# Data Manipulation and Cleaning with Python

In [None]:
# Import the necessary packages
import pandas as pd
import numpy as np
from datetime import datetime
import missingno as msno

## SECTION 1: Reading and accessing data

### Read the survey response data

To load data from a CSV file see the code below.

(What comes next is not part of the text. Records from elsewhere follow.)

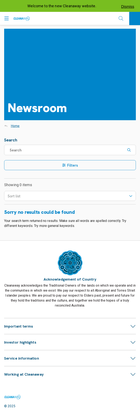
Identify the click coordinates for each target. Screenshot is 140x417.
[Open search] (121, 19)
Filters (70, 165)
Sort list (70, 196)
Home (15, 126)
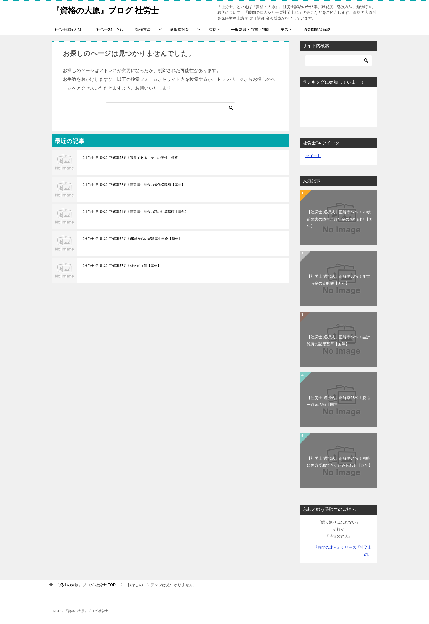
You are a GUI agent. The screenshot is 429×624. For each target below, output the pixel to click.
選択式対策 (179, 29)
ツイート (313, 156)
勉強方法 (143, 29)
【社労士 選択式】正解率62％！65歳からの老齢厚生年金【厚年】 (131, 239)
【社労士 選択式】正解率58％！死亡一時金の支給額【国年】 (338, 279)
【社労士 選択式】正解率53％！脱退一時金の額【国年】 (338, 401)
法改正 (214, 29)
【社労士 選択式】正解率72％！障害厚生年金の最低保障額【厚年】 (133, 185)
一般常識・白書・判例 (250, 29)
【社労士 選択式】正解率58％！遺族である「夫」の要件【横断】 (131, 158)
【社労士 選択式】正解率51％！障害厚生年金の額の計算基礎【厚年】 (134, 212)
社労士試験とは (68, 29)
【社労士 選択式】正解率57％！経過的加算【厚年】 (121, 266)
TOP (85, 585)
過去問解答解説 (316, 29)
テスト (286, 29)
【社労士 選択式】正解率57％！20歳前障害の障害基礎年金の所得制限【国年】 (339, 219)
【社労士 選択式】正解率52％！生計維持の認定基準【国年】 (338, 340)
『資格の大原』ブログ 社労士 (107, 9)
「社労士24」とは (108, 29)
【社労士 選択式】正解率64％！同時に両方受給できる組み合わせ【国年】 (339, 461)
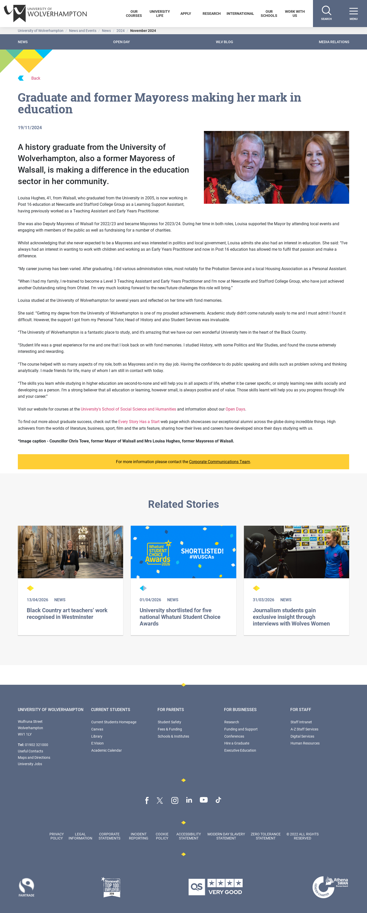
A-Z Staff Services (304, 729)
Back (29, 78)
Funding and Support (241, 729)
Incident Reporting (138, 836)
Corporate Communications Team (219, 461)
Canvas (97, 729)
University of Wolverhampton (40, 30)
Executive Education (240, 750)
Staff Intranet (301, 721)
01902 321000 (36, 744)
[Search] (326, 13)
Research (212, 13)
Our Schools (269, 13)
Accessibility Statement (188, 836)
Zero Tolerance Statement (266, 836)
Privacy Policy (56, 836)
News (106, 30)
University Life (160, 13)
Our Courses (134, 13)
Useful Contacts (30, 751)
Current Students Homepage (113, 721)
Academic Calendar (106, 750)
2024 (120, 30)
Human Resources (305, 743)
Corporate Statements (109, 836)
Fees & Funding (170, 729)
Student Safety (169, 721)
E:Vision (97, 743)
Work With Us (295, 13)
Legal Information (80, 836)
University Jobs (30, 763)
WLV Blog (224, 41)
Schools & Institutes (173, 736)
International (240, 13)
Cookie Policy (162, 836)
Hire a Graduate (236, 743)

The text file is in the same folder as this notebook.

In [None]:
# Load the data
data = pd.read_csv('class_survey_data.csv')
# To check the first few enteries of a dataframe
data.head(5)

For informationon how to save data to a text file, see here: https://towardsdatascience.com/how-to-export-pandas-dataframe-to-csv-2038e43d9c03 and check the documentation for various setting you can change for the save process https://pandas.pydata.org/pandas-docs/stable/reference/api/pandas.DataFrame.to_csv.html

To count the number of rows and columns:

In [None]:
print(f"Number of rows: {len(data)}")
print(f"Number of columns: {len(data.columns)}")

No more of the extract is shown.